WORK ORDER: The word to look for is "computer". Report every line of the entries below that has it.

EXCERPTED RECORDS:
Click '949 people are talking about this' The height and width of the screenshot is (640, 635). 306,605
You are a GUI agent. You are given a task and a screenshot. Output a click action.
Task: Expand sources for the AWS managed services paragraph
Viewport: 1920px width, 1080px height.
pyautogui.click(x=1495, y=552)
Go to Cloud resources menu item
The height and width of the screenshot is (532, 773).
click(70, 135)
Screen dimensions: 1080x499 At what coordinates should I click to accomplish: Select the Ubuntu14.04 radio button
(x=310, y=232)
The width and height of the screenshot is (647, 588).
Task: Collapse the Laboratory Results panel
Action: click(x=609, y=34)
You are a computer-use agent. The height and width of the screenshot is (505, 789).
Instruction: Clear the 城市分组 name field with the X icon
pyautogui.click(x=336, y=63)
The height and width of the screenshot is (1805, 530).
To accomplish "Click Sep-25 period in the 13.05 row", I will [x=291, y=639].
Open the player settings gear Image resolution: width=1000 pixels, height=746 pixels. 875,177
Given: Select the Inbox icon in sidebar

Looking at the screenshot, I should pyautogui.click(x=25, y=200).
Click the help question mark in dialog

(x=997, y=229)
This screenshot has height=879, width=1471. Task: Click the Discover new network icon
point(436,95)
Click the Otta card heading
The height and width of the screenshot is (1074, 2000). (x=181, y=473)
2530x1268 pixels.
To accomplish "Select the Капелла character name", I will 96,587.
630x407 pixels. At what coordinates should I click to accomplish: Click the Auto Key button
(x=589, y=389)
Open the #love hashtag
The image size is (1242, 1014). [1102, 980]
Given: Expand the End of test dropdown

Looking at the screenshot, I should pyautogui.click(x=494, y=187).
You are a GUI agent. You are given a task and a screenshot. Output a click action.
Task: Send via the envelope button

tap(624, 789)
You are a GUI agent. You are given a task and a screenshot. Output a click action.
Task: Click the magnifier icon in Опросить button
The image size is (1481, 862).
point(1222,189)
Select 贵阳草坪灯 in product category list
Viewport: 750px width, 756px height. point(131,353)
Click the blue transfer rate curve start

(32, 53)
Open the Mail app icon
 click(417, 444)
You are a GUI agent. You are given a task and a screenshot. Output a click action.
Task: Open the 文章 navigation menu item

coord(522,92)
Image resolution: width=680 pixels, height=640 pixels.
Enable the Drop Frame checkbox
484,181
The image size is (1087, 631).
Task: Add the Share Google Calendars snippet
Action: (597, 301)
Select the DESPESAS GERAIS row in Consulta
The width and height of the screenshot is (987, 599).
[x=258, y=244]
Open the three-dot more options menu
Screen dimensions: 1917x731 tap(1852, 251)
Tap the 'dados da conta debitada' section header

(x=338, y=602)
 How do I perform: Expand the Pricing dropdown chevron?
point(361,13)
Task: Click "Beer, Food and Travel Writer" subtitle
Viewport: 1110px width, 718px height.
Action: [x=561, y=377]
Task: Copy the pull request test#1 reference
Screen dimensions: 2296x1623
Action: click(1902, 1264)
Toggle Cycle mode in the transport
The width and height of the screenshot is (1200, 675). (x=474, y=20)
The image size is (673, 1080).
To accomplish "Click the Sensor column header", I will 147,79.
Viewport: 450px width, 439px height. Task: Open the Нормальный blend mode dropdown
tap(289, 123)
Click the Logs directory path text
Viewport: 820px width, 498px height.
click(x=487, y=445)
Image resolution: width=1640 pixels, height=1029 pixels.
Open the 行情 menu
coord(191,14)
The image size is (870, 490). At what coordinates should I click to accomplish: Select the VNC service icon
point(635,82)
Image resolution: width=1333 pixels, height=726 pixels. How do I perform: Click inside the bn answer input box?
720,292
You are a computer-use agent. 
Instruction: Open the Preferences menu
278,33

WORKED SOLUTION:
You are a computer-use agent. The height and width of the screenshot is (505, 789).
You are a computer-use agent. 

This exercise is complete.